Lisa rassembla son courage.
— On dirait que tu es malheureux.
Freddy reprit sa partie de billard. Il soulevait l’appareil imperceptiblement et lui administrait des coups de genou pour rectifier le circuit de la bille lorsqu’elle échappait à son contrôle. Il était un spectacle à lui tout seul et les deux Allemands, émerveillés, se mirent à le regarder opérer en poussant des exclamations ravies.
— Tu es malheureux ? insista Lisa.
Frank lui passa la main dans les cheveux, doucement, tendrement.
— Ce sont ces cinq années qui ont du mal à passer, Lisa.

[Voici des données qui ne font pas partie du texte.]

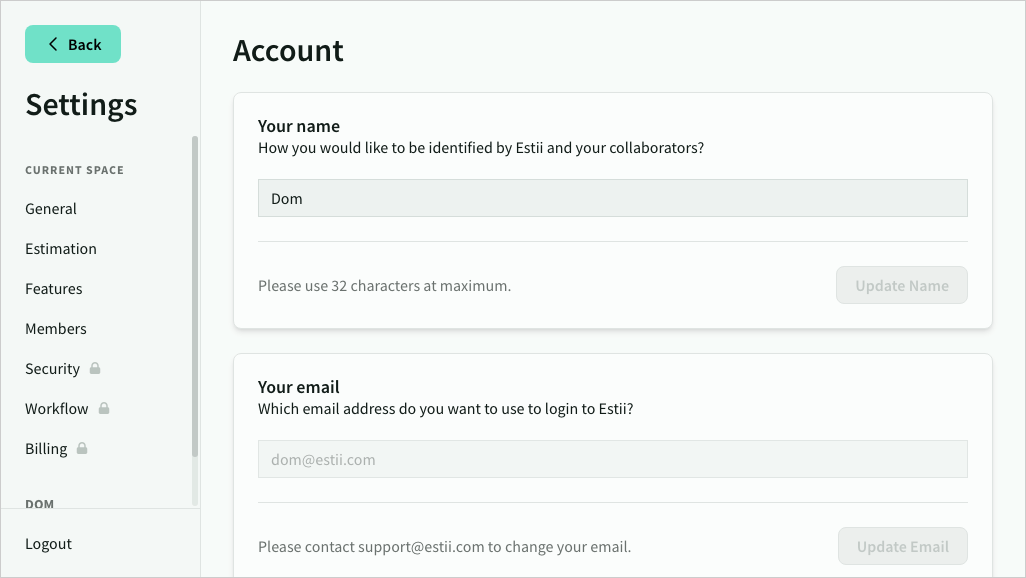Click the lock icon beside Billing

coord(82,448)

Il suivit du bout de l’index les traits délicats de son amie. Elle avait une peau dont la douceur l’émerveillait.
— Tout à l’heure, reprit-il, je te disais que tu ressemblais à ce que j’imaginais. Mais ce que je ne t’ai pas dit, c’est qu’un jour, Lisa, un jour je me suis mis à t’imaginer avec cinq ans de plus. Le rajustement s’est opéré tout seul, le temps de faire ça…
Il fit claquer ses doigts et tarda à abaisser son bras.
— Tu sais, dans certains vieux films rafistolés il y a des sautes d’images. Tu regardes un personnage amorcer un geste, et tac, le geste est terminé sans avoir été fait. Toi, tu as vieilli de cinq ans ici !
Il se frappa le front.
— Tu as vieilli de cinq ans en une fraction de seconde. Tu saisis ?
Lisa avait deux larmes au bord des cils. Elle essayait de les contenir, mais on ne contient pas des larmes.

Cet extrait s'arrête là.